When EdX was designing essay-grading software, we’re sure they thought they were helping.
Dystopias always start out that way.
They were thinking of the overworked professor or grad student teaching a class of hundreds. They were thinking of the students and the gift of instant feedback.
The ease. The expediency. The effectiveness.
Excuse us as we shriek: The horror. The horror.
We appreciate the gesture, but we don’t pay thousands of dollars a year to have our essays graded by some program.
We don’t write essays on modern Japanese literature or the intricacies of Machiavelli’s political theory for laughs. We want the professor’s feedback. We want the benefit of their expertise.
We study under humans instead of computers for a reason. We ask for the privilege of our professors’ knowledge, knowledge which they can share through personal assessments of our papers.
Education has already been stripped of enough of its soul. Can’t we hold onto this one final piece?
EdX eases symptoms of our ailing education system without addressing the cause. Making classes smaller would solve the same problems, and then some.
The only leg-up software has over professors is the perk of instant feedback, but when it comes to essays, instant feedback isn’t much of a perk.
Students need time to distance ourselves from our stretched arguments, questionable support and confused metaphors. We need time to move on and start a new relationship with a funnier, smarter essay.

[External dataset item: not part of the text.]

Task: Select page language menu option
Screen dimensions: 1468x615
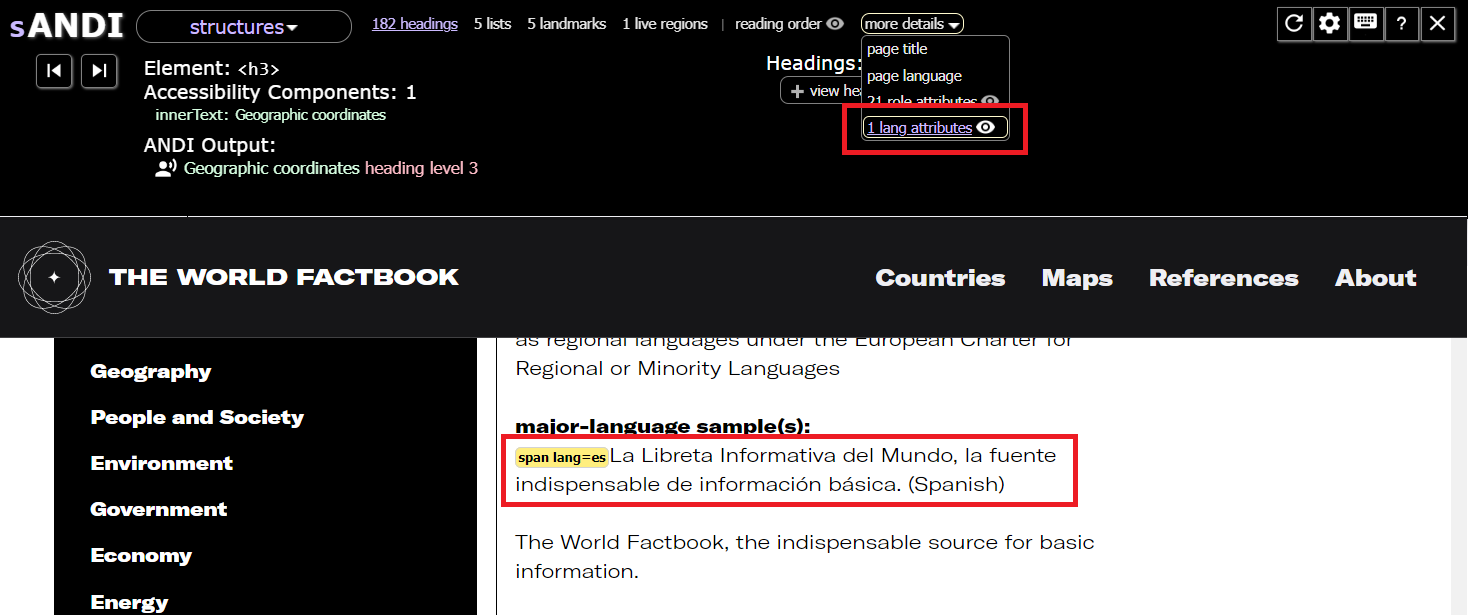Action: tap(913, 75)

After we get over it, we won’t be as defensive when our reasoning is critiqued, our conclusions questioned, our writing ripped apart.
Computers are great at processing scantrons and calculating grades, but they will never be able to grade essays as well as a human person.
Human language is too complicated, nuanced and subjective to be adequately assessed by a series of algorithms and codes. It takes human faculties to evaluate an essay, faculties that have not yet been emulated in computers.
Most importantly, a person can tell gobbledygook from a well-formed, well-stated argument.
Les Perelman, the president of the Consortium for Research in the Evaluation of Writing, has repeatedly written nonsense essays that have garnered high marks by computer graders.
Louisiana, North Dakota, Utah, West Virginia and yes, Indiana, are all looking for ways to incorporate these programs into their secondary schools.
Please, Indiana, don’t do it.
Don’t take our professors’ notes away from us, or else we’re going to become very proficient in gibberish.